Lorsqu’au mitan des années cinquante Yves Klein (1928-1962) se lance dans la production de peintures monochromes dont son célèbre bleu, anticipait-il sans le savoir l’aplatissement de la pensée qui gagne chaque jour du terrain? L’histoire de la peinture tendrait à démontrer en effet que la subtilité des tons qui trouva son apothéose dans le genre impressionniste aurait tendance à disparaître jusque dans les modes de pensées les plus récents. Pour le tenant d’un dogme quelconque, politique, écologique, religieux, culturel, rien n’est plus agaçant que celui qui relativise, celui qui voit des dégradés partout, des paliers polychromes. Aussi beau soit-il, le bleu panique de Yves Klein, déposé le 19 mai 1960 à l’Institut national de la propriété industrielle (INPI) a quelque chose d’objectivement totalitaire, préfigurant peut-être une redoutable uchronie sociétale si l’on veut bien excuser l’expression.
L’histoire nous le dira, sans doute à nos dépens. Mais si l’on suit ce raisonnement consistant à mettre en parallèle l’évolution de la peinture avec celle de la société, l’œuvre de Piet Mondrian (1872-1944) est intéressante à examiner. L’année dernière, le musée Marmottan Monet (1) avait organisé une exposition sur sa période figurative. On y comprenait mieux comment l’artiste avait progressivement quitté les berges de la représentation pour aborder les rivages de la géométrie métaphysique. Ce qui frappe dans ses plus célèbres peintures, c’est la juxtaposition de surfaces monochromes comme le jaune, le rouge ou le bleu. Il n’y a plus d’écart possible, pas d’entre-deux permis, pas la moindre ouverture vers la subtilité. Celles-là illustrent très bien les nouveaux débats sociétaux, composés des tenants du « pour » et des tenants du « contre » arcboutés sur leurs positions. En 2020, nous sommes obligés de choisir notre camp. Impossible d’avoir le cœur à gauche, le portefeuille à droite, de disposer à la fois d’un vélo et d’une voiture ou de ne pas épouser totalement, aveuglément la doxa écologique. Tout questionnement est suspect. Celui qui s’interroge est un ennemi. Celui qui doute est un profane, un mécréant. Il faudrait se situer immanquablement dans le rectangle rouge, le jaune ou le bleu et invectiver ses voisins sous la bannière d’autres coloris dans le marécage des réseaux sociaux. Incidemment, Mondrian avait banni le vert.

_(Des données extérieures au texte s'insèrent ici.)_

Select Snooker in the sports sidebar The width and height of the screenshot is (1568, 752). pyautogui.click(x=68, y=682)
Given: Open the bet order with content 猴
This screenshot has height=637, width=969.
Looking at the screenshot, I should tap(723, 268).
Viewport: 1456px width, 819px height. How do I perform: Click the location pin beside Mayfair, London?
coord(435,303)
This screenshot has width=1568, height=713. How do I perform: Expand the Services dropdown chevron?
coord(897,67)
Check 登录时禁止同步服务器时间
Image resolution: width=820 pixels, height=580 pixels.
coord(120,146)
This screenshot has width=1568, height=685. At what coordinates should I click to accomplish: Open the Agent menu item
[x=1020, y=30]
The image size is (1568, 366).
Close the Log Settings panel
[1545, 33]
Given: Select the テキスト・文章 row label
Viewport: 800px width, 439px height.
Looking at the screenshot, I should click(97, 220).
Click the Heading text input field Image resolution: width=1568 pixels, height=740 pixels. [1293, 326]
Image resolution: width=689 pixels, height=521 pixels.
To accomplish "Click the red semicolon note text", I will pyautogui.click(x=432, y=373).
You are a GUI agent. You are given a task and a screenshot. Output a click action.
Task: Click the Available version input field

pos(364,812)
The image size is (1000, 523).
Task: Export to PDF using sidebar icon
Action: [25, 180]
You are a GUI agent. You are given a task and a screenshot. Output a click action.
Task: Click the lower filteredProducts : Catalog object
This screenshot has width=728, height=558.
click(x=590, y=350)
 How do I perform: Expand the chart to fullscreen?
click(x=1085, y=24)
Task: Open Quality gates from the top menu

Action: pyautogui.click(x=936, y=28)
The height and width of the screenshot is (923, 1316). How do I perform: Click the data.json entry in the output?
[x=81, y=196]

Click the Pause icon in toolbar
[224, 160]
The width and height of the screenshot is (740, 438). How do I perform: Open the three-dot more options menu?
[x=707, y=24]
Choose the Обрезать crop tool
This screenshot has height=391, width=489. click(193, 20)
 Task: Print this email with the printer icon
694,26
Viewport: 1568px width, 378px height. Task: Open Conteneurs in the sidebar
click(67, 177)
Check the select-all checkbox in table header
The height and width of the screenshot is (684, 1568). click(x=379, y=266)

Raoul Dufy (1877-1953) quant à lui, était le peintre du bonheur. Il n’était pas transgressif. Quand il a réalisé sa « Vie en rose » en 1931, il a démultiplié justement les possibilités de son projet avec une inspiration et un nuancier sans limites. Lorsqu’il achève « L’atelier de l’impasse Guelma » en 1935 (détail ci-contre) non seulement il fait foisonner les variations mais les traits ne sont pas nets. Son pinceau trouve là à exprimer tout son génie suggestif. Toute radicalité est évacuée. Comme son collègue et contemporain Albert Marquet (1875-1947) il invente et transpose le bonheur sur la toile, exhaussant les mille subtilités d’un ciel, de la mer, d’une plage. Leur peinture est le symétrique opposé du dogme, du « circulez il n’y a rien à voir », du « si vous ne pensez pas exactement comme je l’ai dit, vous êtes un dangereux imbécile ».
L’histoire de l’art offre ainsi à l’humanité la fascinante possibilité de mettre en évidence ce que nous avions de précieux et ce que nous risquons de perdre à courir après les néo-lunes. Jackson Pollock à ce titre avait semble-t-il anticipé l’avenir avec son « expressionnisme abstrait » et son graphisme en apparence désorganisé, symbolisant l’augmentation du désordre et peut-être précisément, l’explosion des dogmes dans lesquels nous sommes actuellement englués.
PHB
(1) Relire « Mondrian Figuratif »
Cher Philippe,
vous avez trouvé là un sujet qui pourrait donner une fable ou un conte métaphorique définissant l’époque : la guerre des couleurs. Ryman contre Soulages, Klein contre Rothko…
A celui qui veut le loisir de faire s’affronter le rouge contre le bleu ou le carré contre le cercle !
Cette intuition est bien intéressante, mériterait une étude approfondie. Vaut-elle en littérature, où l’on constate à première vue un émiettement des styles, et, peut-être aussi, un affadissement de la nuance? Cela donne à réfléchir, et ce n’est pas rien…
Très bon sujet de réflexion, commme toujours, dans les Soirées de Paris ! Merci !
L’œuvre de Klein ne se limite pas à son bleu. D’autres expériences sont à son actif.
Mais on n’a pour l’essentiel retenu que le bleu. Était ce une façon d’explorer une Soumission à l’absolutisme de l’uniformité. Sous-maître, une expression d’actualité !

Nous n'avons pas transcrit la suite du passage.